Thomas Jefferson has been called the "Negro President" because without the three-fifths clause he would not have been elected President in the election of 1800. In the number of actual ballots cast, John Adams was reelected, but in the Electoral College, Jefferson, a Southerner (and slave owner), received more votes as a result of the apportionment of votes based on the three-fifths clause.
In the 62 years between the election of George Washington and 1850, slave holders controlled the presidency for 50 of those years. Eighteen of 31 Supreme Court justices were slave holders. A majority on the Supreme Court at the time of the Dred Scott decision were slave holders. Almost from the inception of the new republic until the eve of the Civil War, America was virtually a Southern nation.
Without the three-fifths ratio, critical questions that decided the course of the young nation might have been decided otherwise.

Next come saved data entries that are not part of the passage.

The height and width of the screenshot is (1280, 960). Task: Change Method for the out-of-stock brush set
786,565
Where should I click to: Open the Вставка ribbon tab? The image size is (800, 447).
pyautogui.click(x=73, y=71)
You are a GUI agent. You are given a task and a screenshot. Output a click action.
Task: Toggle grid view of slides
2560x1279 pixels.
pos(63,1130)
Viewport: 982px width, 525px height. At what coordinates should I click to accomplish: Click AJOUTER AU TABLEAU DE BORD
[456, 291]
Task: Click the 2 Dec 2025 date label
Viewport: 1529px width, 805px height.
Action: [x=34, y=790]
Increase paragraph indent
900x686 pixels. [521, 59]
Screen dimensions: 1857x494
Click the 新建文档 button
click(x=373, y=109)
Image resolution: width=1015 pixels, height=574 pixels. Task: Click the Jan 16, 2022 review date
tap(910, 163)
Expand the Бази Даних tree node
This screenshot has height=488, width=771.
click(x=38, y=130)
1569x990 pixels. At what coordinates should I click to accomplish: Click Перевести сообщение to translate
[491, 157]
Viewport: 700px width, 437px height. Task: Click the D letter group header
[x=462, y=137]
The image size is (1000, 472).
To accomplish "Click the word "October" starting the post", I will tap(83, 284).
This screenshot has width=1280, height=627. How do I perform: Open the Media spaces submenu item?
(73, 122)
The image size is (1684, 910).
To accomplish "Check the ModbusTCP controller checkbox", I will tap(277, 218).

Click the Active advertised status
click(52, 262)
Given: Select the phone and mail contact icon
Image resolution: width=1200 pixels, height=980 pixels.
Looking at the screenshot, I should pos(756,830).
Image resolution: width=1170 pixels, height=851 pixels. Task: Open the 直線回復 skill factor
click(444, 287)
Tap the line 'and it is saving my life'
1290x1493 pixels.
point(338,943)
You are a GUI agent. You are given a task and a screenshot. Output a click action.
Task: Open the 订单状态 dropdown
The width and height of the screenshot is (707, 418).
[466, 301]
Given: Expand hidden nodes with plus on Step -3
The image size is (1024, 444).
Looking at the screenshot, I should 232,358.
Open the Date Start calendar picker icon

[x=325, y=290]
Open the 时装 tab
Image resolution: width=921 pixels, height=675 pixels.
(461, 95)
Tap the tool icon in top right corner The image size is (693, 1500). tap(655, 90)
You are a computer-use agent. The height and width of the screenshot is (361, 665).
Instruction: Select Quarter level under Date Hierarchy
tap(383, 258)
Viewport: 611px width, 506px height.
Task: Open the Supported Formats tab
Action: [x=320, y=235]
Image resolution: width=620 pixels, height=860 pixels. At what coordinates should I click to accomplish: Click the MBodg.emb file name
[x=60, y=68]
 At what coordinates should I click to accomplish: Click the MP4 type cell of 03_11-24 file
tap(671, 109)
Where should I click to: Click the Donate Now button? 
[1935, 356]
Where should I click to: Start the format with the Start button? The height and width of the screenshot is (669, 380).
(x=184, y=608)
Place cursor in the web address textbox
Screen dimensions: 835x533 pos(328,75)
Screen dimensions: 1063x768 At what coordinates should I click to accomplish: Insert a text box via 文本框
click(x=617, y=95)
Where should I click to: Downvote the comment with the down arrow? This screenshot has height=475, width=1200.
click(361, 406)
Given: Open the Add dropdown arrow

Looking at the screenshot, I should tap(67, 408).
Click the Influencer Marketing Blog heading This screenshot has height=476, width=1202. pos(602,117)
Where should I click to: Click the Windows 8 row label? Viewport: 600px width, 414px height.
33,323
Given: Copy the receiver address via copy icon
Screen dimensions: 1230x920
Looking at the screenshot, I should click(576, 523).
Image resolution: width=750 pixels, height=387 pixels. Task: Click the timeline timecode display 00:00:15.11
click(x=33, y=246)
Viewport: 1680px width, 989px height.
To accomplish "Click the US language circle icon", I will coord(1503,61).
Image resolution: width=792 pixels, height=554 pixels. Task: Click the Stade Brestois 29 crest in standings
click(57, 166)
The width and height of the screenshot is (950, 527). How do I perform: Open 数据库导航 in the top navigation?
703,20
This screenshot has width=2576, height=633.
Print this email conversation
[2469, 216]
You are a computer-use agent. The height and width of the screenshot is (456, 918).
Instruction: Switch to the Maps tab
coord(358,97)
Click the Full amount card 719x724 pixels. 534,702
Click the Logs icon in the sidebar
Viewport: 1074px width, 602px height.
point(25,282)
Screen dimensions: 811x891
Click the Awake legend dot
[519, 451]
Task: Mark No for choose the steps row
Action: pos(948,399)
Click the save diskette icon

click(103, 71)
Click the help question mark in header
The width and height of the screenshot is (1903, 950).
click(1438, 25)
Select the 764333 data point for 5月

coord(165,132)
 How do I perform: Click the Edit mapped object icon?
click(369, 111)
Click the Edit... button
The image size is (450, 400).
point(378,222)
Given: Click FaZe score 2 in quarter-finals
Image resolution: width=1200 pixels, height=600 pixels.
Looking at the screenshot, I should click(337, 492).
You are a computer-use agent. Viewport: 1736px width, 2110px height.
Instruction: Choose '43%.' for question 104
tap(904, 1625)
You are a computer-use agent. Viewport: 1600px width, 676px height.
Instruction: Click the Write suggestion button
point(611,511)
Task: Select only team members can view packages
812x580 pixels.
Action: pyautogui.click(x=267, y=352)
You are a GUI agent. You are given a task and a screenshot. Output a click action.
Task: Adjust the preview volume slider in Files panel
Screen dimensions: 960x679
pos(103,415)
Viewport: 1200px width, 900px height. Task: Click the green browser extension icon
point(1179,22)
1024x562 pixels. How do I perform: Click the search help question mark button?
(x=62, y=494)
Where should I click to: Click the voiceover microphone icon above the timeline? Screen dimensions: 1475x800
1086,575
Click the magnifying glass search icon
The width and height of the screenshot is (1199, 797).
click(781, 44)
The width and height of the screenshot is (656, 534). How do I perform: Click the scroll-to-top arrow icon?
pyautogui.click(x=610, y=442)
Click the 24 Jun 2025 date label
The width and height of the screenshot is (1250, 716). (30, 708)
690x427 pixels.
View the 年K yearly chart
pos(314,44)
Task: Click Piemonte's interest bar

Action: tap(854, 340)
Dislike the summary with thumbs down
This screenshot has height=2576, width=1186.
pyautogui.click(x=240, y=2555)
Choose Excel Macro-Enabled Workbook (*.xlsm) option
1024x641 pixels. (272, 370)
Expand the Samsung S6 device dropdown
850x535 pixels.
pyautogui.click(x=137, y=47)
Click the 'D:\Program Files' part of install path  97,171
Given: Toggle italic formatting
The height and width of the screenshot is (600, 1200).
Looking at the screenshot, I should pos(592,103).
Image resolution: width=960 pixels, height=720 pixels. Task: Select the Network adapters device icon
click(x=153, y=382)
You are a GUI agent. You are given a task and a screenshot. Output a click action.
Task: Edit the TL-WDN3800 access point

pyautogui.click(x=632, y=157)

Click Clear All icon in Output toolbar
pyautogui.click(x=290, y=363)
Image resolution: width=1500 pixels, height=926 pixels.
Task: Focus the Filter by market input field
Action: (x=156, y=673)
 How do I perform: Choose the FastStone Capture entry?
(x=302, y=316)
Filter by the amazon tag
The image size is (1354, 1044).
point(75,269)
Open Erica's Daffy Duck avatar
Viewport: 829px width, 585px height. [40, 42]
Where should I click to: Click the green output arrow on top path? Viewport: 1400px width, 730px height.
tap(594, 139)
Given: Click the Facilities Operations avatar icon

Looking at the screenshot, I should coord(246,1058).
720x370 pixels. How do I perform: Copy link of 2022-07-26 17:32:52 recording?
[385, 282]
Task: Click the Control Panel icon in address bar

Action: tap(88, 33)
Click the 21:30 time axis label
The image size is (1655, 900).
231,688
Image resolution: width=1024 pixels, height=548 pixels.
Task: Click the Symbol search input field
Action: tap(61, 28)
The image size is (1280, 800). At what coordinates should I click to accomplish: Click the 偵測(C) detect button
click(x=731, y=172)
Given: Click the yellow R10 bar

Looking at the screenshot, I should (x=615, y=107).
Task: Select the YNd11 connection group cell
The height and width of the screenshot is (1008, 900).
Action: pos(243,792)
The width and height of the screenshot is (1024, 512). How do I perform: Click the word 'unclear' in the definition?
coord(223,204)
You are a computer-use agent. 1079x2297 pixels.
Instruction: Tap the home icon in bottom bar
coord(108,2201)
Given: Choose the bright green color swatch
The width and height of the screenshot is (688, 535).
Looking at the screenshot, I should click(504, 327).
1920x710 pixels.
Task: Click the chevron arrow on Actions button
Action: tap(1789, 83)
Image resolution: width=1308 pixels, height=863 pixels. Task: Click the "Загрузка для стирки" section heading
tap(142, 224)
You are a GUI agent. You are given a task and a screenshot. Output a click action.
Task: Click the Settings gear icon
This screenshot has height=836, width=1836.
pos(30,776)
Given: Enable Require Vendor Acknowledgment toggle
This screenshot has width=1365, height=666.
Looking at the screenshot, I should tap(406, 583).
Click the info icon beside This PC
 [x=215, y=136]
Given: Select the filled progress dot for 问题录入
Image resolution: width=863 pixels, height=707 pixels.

Missouri might not have become a slave state, Andrew Jackson's removal of the Indians from the South might not have happened, slavery might not have been allowed in Kansas nor in the territories acquired from Mexico, a country that had already abolished slavery.
Reconstruction Betrayed
A "democracy" dominated by the slave power became a fetter on the advance of a rising industrial capitalism. The emancipation of the slaves in the course of the Civil War marked its turning point. Codified in the passage of the 13th, 14th and 15th amendments to the Constitution, for a time democracy took a step forward in the South. Millions of freedmen and poor whites were enfranchised.
For a time the new Reconstruction governments set up in the defeated Southern states were able to implement progressive legislation, including the establishment of public schools for the first time in the South. But while the defeat of the slave power was in the interests of industrial capital, the alteration of property relations was not. The redistribution of the wealth and property of the slave owning class was halted in its tracks, laying the basis for the ultimate defeat of Reconstruction.
State's Rights won the day, and with the plantation owners (many of whom were now investors from the North) back in the driver's seat, Reconstruction was rapidly dismantled. Freedmen and poor whites were effectively disfranchised, and the "Redeemer" governments, together with the extra-legal terror of the Ku Klux Klan, forced the masses of Southerners back into the near-slavery of share-cropping and Jim Crow segregation.
Welcome to the Solid South
The veneer of democracy grew very thin. African Americans virtually disappeared from the voter rolls. With poll taxes, literacy tests and other property qualifications, many poor whites were eliminated as well. From a 57 percent participation in the elections in the South in 1896, only 19 percent of the Southern electorate voted in the elections of 1924.
The have-nots were locked out of the electoral process, leaving a greatly restricted and class-skewed remainder. The Democratic Party was organized as a private, white-only club, and the Democratic primary became the only election that mattered. With virtually no competition, elections were almost devoid of issues. Personalities dominated, demagogues prevailed. A one-party Solid South meant that the South would become the balance of power in national politics. Those who controlled the South controlled the nation.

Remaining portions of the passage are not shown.